The Fed Stands Pat, While Labor Market Data Has Been Uninspiring
Somewhat buried under the noise of this week, the FOMC held their November meeting as scheduled, releasing the usual statement on Thursday. True to the expectations of most analysts and observers, Jerome Powell and Co. stayed out of the fray, introducing no new forward guidance and no relevant adjustment to the currently super-easy stance of monetary policy.
NEW: Fed says US economy and employment "continued to recover," still holding rates steady at near-zero. Few changes in the FOMC policy statement compared to Sept FOMC pic.twitter.com/M2325JqxmF
— Brian Cheung (@bcheungz) November 5, 2020
While things remain unchanged today, we look ahead to the final 2020 FOMC meeting in December at which point there may be strong expectations for more explicit forward guidance from the Committee. Hopefully the question of who will be sworn into the US presidency in January will also be settled by then, as well as the makeup of the next Congress; This would likely play into the Fed’s updated outlook in December as well.
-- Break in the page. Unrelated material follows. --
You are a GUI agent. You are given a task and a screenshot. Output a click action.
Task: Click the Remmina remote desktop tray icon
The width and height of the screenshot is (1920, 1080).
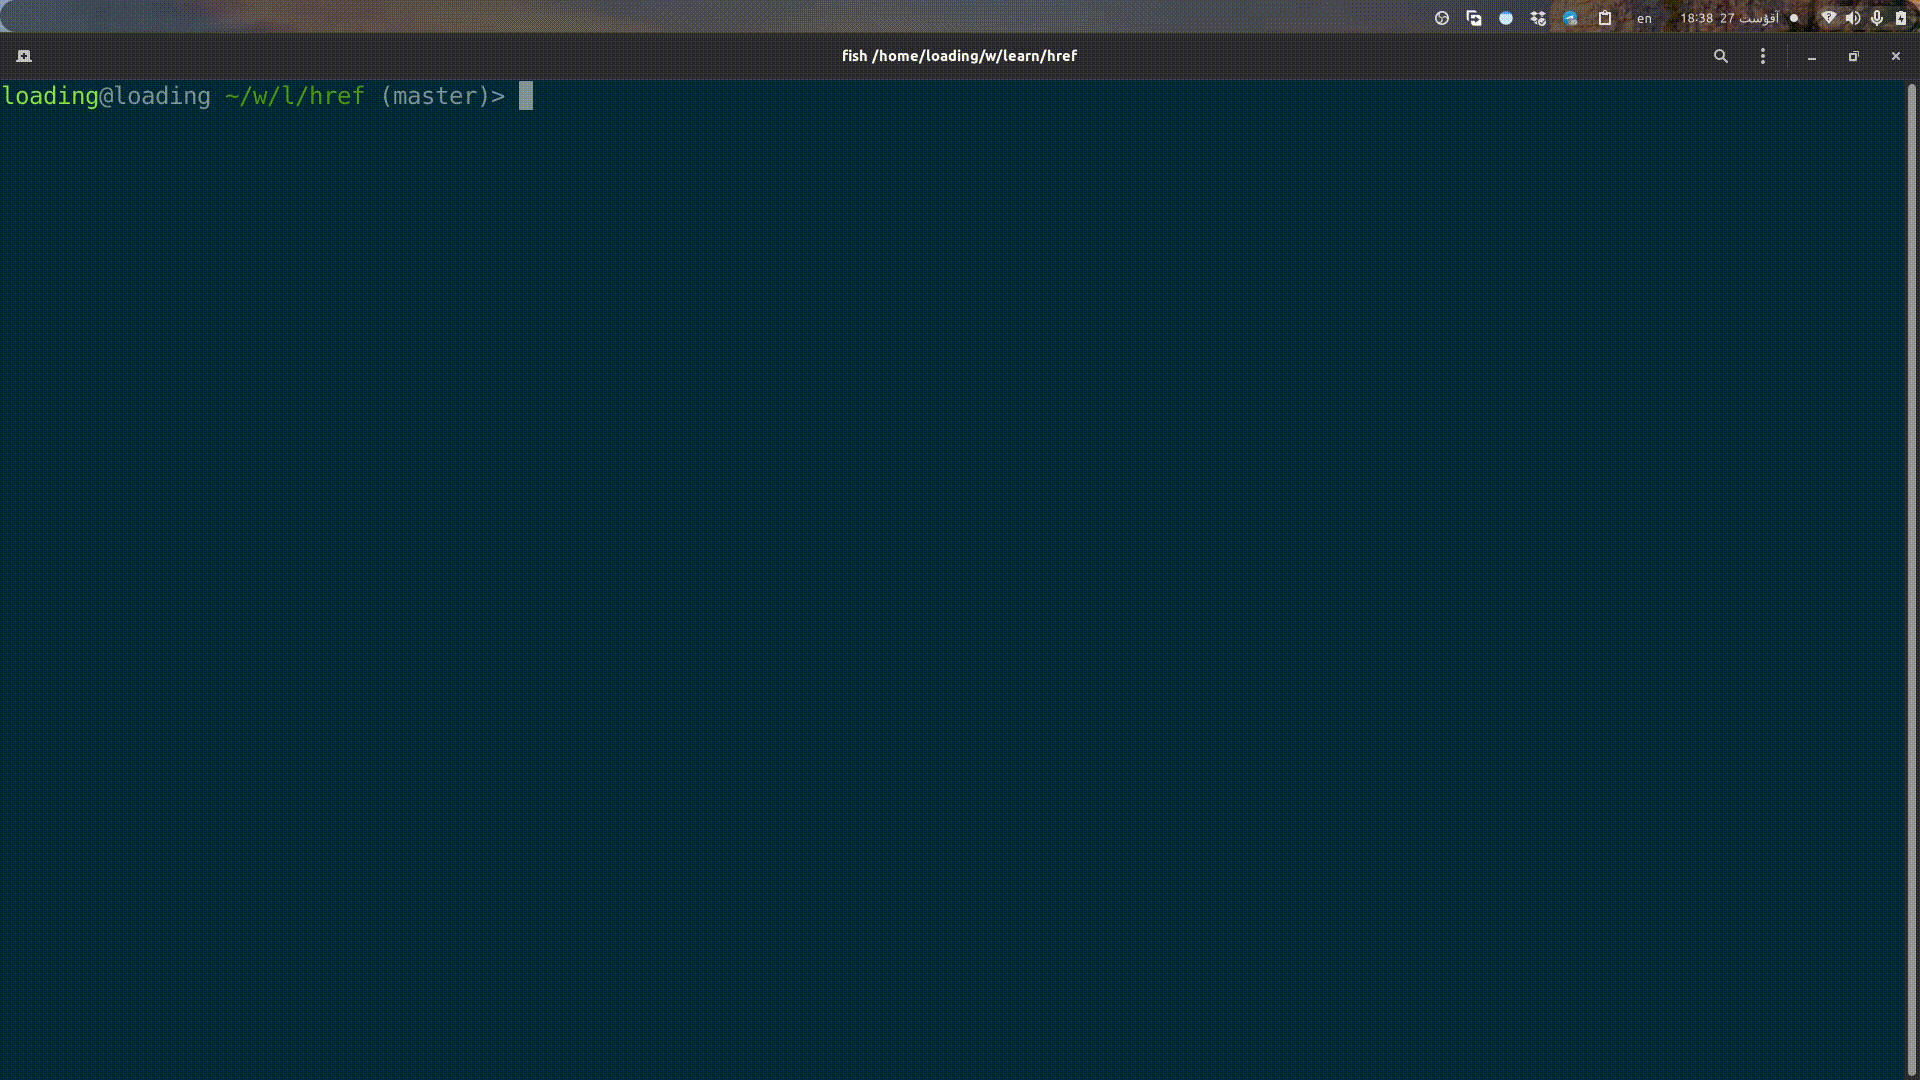(1474, 18)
Lastly, this was also Jobs Report (for October) week. The hard numbers on Friday have looked relatively positive: more jobs were added to non-farm payrolls last month than expected and the headline unemployment rate dropped further. But by lunchtime, economists and observers were already following up the Jobs Report with a warning that we’ve likely seen the very last legs of the summer’s fiscal stimulus bill, and that the labor market looks dire if the US consumer is to go much longer without additional support even as the risk of new lockdown measures grow.
From the viewpoint of early Friday afternoon, it seems almost certain that the US Presidential race will not be settled and finalized before sometime next week at the very earliest. While it’s possible that Monday—if not over the weekend, depending on the pace of recounts in tightly-contested states—we have an initial announcement of a winner, markets could easily get riled up over the next ten days if any number of attempts to relitigate the election in US courts are announced. Until we have a certified result, this will continue to dominated the market sentiment for all major assets, including gold. The economic calendar has a few spots of interest next week, mostly the most recent report on US consumer price inflation, and it’s somewhat possible that we might get some interesting commentary from Fed officials with regards to the election outcome(s).
For now, traders, I hope you can get out and safely enjoy your weekend for the next couple of days. After that, I’ll see everyone back here on Monday for our preview of the week ahead.